=== Problem to work on ===
Could you copy each line of the listing that holds "Documentation"?
+ + + + + + +
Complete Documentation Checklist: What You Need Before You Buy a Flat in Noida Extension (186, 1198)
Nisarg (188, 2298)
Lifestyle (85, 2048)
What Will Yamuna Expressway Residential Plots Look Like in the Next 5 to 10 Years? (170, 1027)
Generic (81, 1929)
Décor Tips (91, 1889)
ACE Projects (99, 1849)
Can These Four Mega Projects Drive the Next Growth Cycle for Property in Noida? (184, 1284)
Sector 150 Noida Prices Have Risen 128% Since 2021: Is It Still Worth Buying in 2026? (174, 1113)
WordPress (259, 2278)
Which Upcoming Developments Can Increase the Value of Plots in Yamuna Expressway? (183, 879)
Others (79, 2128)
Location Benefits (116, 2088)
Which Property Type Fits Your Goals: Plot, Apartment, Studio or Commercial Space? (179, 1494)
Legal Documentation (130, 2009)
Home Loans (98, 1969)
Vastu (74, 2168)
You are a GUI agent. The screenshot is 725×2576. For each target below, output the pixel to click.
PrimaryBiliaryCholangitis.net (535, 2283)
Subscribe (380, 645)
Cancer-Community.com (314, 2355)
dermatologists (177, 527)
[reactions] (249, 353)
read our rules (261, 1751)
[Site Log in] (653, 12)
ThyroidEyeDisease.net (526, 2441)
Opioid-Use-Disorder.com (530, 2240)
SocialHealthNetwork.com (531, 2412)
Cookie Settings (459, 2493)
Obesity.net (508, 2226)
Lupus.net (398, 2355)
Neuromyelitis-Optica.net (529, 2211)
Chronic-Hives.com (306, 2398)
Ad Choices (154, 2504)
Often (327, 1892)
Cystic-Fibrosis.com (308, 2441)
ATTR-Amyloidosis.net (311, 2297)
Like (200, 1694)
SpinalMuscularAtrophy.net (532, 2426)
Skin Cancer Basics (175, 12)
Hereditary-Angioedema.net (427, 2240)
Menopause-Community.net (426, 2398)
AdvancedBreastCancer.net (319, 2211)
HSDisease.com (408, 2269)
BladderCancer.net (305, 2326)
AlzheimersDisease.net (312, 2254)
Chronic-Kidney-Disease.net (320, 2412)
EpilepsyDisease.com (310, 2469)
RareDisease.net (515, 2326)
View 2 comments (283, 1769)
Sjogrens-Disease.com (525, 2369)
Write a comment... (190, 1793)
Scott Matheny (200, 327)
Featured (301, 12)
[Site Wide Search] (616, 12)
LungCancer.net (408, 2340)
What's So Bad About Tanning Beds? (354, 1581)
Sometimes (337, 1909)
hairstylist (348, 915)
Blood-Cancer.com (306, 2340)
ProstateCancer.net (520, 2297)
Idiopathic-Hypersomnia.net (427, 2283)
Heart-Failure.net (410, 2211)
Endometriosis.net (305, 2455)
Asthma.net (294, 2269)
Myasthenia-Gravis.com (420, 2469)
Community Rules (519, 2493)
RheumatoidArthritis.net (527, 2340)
+ + + + + + +
=== Task result ===
Complete Documentation Checklist: What You Need Before You Buy a Flat in Noida Extension (186, 1198)
Legal Documentation (130, 2009)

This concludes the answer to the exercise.